The sect has long regarded any woman marrying outside the group as giving up their Yazidi status, and their children are seen to inherit the religious sect and nationality of their biological father. Those born of rape at the hands of Sunni Muslim ISIS fighters, then, do not qualify for Yazidi status.
In recent years, however, this stance has been challenged by a number of activists in the wake of horrific violence throughout Iraq, which saw ISIS wage a bloody campaign to annihilate the minority community.
In 2014, ISIS fighters swarmed through Iraq’s Sinjar region, massacring Yazidi men and capturing thousands of women who were then channelled through a darkly sophisticated network of sexual slavery. These women were forced to bear children by their captors in a bid to build up the now-defunct ISIS “caliphate”. Some 3,000 Yazidis remain missing to this day.
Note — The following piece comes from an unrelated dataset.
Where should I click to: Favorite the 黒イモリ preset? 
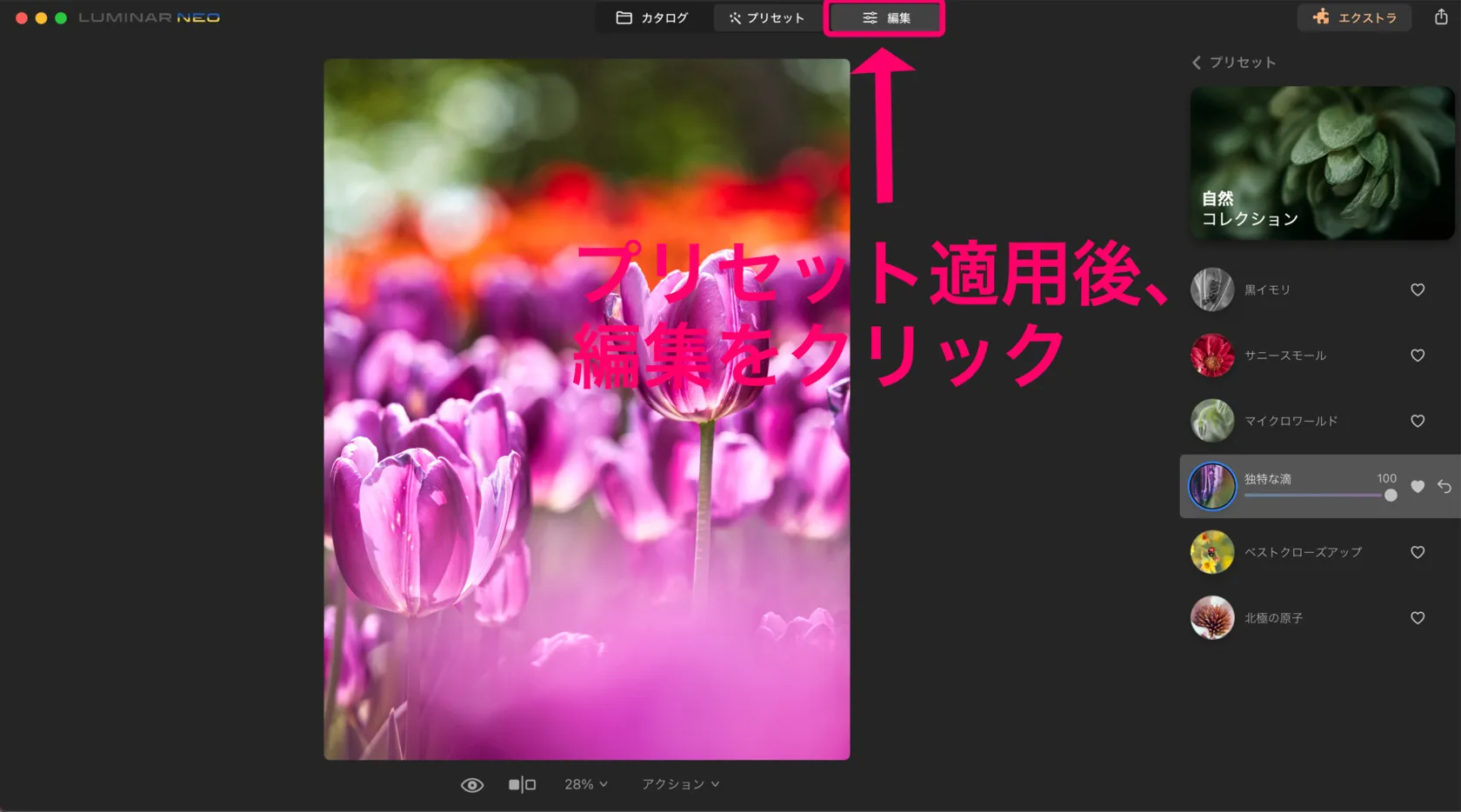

In 2015, Yazidi spiritual leader Baba Sheikh called for the women to return and be welcomed home. The momentum seemed promising, with the head of the Supreme Faith Council, Hazem Tahsin, publishing a landmark order “accepting all survivors [of ISIS crimes] and considering what they went through to have been against their will”. Yazidi activists hailed the order as “historic”, reading the decision as extending the welcome to children born of rape so that they may live among their Yazidi relatives.
The clarification that the earlier edict “absolutely did not mean the children who were born as a result of rape” has been, then, shattering for many.
Yazidi survivor, activist and Nobel laureate Nadia Murad has described the fate of children born of ISIS rape as an “international and humanitarian” matter, drawing specific attention to the plight of their mothers. “I was in contact with many women,” she says, “they told me they have been rescued [from ISIS] but are living in camps, mountains, and [foreign] countries, afraid to return as they have been told that their children will not be accepted.”
Following her ordeal at the hands of ISIS combatants, Murad has waged a campaign against the use of sexual violence as a weapon of war and armed conflicts. Her fight, then, is no longer limited to the cause of Yazidi women; hers is a global crusade with a timeline that spans generations. As such, Murad now lends her support to a myriad of non-Yazidi victims of wartime violence, recently attending an event in London in support of women born half a world away.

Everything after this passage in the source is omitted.